_Instruction_
Copy the material below verbatim, starting at the line containing "Click the reply arrow icon" and ending after the line containing "point(172,28)", with both of those lines included.

_Records shown_
########################################
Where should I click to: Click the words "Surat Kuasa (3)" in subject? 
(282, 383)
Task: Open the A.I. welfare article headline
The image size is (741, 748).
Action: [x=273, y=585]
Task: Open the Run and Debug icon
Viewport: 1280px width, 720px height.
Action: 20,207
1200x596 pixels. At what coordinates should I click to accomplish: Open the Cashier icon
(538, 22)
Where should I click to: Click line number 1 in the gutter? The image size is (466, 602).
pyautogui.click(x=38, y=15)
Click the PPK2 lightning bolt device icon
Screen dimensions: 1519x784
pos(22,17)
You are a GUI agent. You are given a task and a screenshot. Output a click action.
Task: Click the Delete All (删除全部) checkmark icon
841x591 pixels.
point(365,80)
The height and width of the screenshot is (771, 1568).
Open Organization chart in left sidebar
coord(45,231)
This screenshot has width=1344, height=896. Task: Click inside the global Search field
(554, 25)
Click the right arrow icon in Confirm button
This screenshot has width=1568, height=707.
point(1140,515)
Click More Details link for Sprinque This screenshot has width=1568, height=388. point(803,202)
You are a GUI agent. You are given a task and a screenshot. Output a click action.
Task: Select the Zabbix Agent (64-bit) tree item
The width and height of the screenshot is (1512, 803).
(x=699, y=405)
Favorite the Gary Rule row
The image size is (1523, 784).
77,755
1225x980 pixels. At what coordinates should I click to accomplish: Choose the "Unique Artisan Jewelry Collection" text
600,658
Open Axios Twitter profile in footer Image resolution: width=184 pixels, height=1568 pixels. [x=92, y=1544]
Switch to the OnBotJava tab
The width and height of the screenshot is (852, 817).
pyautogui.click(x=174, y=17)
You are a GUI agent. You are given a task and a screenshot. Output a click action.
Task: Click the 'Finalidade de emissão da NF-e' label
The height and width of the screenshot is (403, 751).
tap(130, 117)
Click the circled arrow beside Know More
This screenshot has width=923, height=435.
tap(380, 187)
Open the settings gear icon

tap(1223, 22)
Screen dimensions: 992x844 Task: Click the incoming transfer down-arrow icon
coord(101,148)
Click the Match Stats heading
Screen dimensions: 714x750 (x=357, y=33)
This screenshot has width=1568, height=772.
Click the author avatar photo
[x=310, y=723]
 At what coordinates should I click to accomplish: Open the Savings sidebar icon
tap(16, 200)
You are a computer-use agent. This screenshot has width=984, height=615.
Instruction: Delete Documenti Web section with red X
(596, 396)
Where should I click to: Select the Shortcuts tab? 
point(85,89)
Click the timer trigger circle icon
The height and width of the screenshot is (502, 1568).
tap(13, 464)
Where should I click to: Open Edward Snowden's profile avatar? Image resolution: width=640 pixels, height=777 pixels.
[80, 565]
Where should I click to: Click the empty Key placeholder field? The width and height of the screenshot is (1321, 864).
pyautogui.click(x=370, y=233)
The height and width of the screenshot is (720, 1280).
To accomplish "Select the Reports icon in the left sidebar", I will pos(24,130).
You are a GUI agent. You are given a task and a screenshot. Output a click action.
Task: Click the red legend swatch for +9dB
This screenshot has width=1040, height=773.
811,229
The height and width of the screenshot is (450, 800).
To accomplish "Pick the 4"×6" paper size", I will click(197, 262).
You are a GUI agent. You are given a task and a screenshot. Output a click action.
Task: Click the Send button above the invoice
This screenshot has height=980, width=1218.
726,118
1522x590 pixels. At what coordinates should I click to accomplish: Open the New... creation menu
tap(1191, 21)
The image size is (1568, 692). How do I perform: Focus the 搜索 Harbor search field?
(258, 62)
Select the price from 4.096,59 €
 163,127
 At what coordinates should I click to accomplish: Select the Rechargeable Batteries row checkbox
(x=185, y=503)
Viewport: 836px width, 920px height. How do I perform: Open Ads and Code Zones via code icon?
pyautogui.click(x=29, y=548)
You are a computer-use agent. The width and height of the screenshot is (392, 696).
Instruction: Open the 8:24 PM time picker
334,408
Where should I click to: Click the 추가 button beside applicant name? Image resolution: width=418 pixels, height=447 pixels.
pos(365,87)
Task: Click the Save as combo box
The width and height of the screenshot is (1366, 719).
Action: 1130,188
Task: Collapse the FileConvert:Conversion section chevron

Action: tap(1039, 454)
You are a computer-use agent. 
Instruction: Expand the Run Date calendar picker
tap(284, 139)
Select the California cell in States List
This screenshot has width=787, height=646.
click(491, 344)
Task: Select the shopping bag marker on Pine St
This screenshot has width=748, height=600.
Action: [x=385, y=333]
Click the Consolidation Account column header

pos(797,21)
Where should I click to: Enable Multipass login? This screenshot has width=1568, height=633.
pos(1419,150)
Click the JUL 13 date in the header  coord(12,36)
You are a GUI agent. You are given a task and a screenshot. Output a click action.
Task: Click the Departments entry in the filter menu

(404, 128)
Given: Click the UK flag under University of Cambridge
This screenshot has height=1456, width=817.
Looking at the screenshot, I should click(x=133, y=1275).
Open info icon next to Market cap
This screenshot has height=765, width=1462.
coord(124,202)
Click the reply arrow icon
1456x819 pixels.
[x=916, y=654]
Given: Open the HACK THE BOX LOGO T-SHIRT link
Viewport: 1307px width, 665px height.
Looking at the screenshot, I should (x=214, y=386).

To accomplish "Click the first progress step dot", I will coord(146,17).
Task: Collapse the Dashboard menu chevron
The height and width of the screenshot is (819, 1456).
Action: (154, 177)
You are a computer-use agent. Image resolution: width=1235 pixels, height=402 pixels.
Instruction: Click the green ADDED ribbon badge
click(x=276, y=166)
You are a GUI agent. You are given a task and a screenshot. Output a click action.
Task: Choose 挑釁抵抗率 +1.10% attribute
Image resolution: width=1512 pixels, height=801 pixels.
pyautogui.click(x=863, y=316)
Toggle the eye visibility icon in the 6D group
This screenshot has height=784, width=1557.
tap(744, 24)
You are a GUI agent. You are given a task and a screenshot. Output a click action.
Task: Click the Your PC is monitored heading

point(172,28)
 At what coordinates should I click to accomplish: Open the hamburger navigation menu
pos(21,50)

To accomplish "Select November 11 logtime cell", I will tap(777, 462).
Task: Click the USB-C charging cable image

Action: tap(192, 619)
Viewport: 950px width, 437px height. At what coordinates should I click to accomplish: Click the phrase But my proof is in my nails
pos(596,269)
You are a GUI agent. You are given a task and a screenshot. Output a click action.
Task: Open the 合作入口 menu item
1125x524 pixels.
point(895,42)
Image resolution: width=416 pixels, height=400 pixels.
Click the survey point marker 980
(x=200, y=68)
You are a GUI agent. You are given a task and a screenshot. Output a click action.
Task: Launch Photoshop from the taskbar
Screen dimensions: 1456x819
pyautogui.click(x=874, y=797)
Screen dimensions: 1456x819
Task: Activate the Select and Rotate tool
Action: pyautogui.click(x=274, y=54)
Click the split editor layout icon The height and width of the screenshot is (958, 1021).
########################################
_Result_
Click the reply arrow icon
1456x819 pixels.
[x=916, y=654]
Given: Open the HACK THE BOX LOGO T-SHIRT link
Viewport: 1307px width, 665px height.
Looking at the screenshot, I should (x=214, y=386).

To accomplish "Click the first progress step dot", I will coord(146,17).
Task: Collapse the Dashboard menu chevron
The height and width of the screenshot is (819, 1456).
Action: (154, 177)
You are a computer-use agent. Image resolution: width=1235 pixels, height=402 pixels.
Instruction: Click the green ADDED ribbon badge
click(x=276, y=166)
You are a GUI agent. You are given a task and a screenshot. Output a click action.
Task: Choose 挑釁抵抗率 +1.10% attribute
Image resolution: width=1512 pixels, height=801 pixels.
pyautogui.click(x=863, y=316)
Toggle the eye visibility icon in the 6D group
This screenshot has height=784, width=1557.
tap(744, 24)
You are a GUI agent. You are given a task and a screenshot. Output a click action.
Task: Click the Your PC is monitored heading

point(172,28)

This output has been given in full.